In More Brilliant Than the Sun, Kodwo Eshun refused to read Black music as an expression of experience and described it instead as sonic fiction, designing worlds rather than mapping existing ones. His canon from Sun Ra through George Clinton to Drexciya and jungle shows musicians who give themselves another origin instead of petitioning for recognition. His anti-humanism differs from Land's in that it's no resolution but a reckoning, drawn by people to whom humanism was not open across four hundred years.

The Critic

The dismissal of expression theory has a price, and Eshun later named it himself. Detroit is the city where the car industry was built and from which it vanished, and the techno that arose there came out of empty factories and empty houses. Hear only the machine in that music and dismiss the conditions as background noise and you miss what it's about. Expression theory was too narrow and it was not wrong. Eshun's correction of 2003, in which the question of power over the future returns, reads like a silent retraction.

His style carries the same problem as Land's. A book running faster than understanding produces assent it hasn't grounded, and it turns objection into slow-wittedness. Look in Eshun for the place where a thesis gets tested and you look a long time. He writes sonic fiction about sonic fiction, and that consistency is elegant and immunising.

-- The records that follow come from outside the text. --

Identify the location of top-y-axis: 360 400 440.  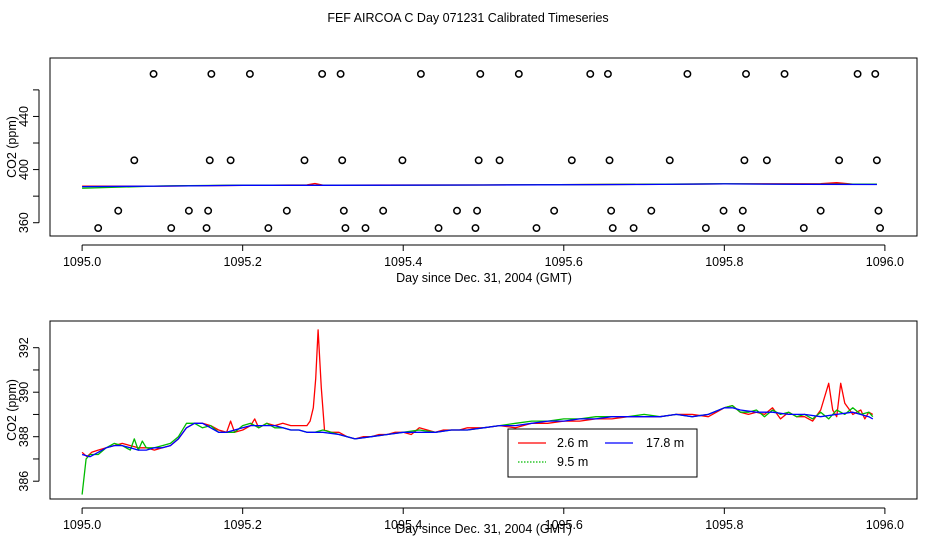
(28, 161).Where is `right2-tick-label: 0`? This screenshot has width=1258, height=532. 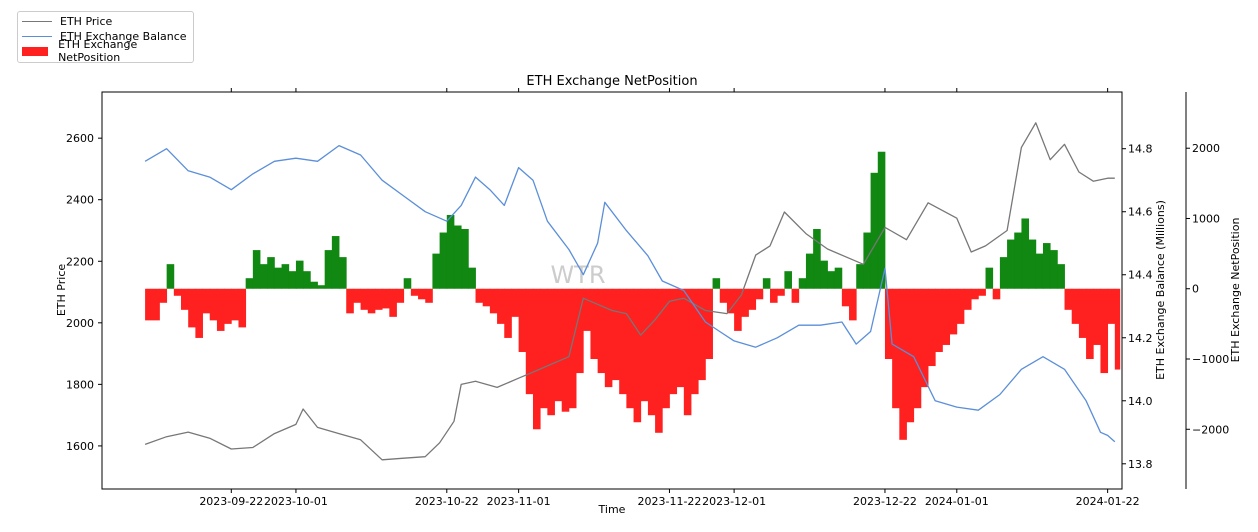 right2-tick-label: 0 is located at coordinates (1196, 290).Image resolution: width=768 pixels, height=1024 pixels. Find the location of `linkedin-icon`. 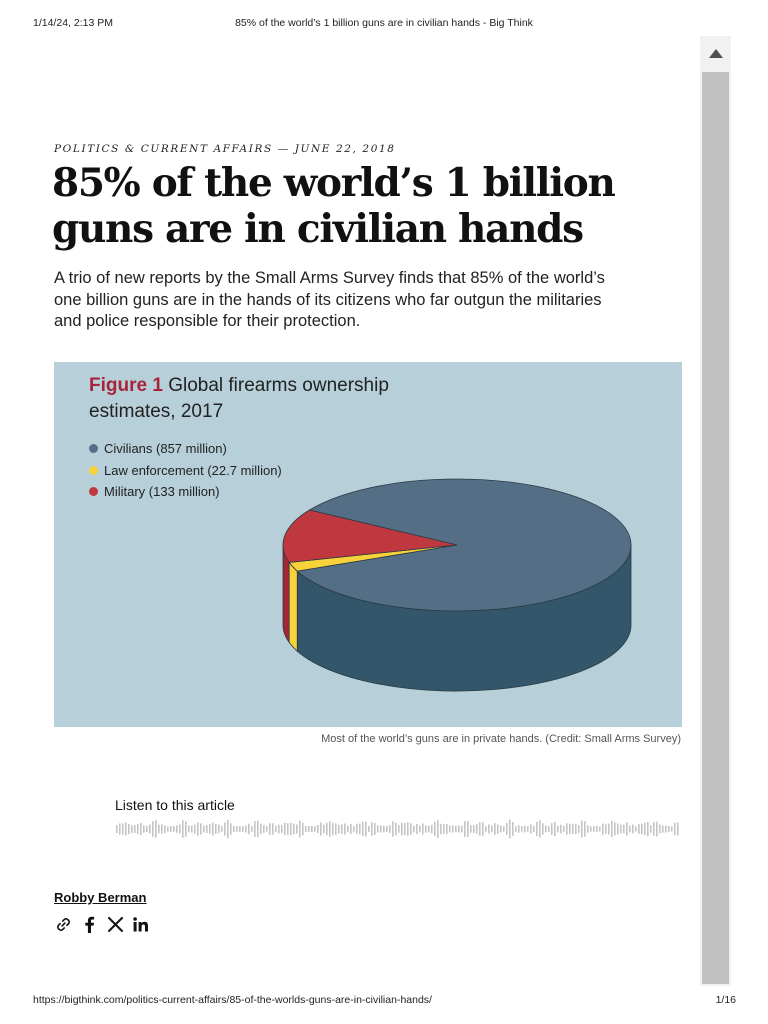

linkedin-icon is located at coordinates (141, 924).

What remains from this volume nonetheless is the sharpest contribution the CCRU's milieu produced, and it doesn't come from the theory. Sun Ra, Clinton, and Drexciya didn't get their position from Deleuze. They built it because they needed it, and Eshun described it. With that the question stands in the room the course has lacked until here. Whoever rejects the human should say whether they ever counted as one. Land rejected a standing that belonged to him. The musicians Eshun writes about rejected one that had been withheld from them. Two movements with the same word and unequal cover, and the weaker of the two is the more famous.

Bridge to the Next Volume

Eshun remained a writer. His closest companion in the group's milieu went further and made the music itself. Volume 22 turns to Steve Goodman, who produces under the name Kode9, founded the label Hyperdub, and developed in Sonic Warfare a theory that sets in beneath meaning, where vibration meets the body. With him the fourth module closes, and the course turns to the aftermath that set in once the group dissolved.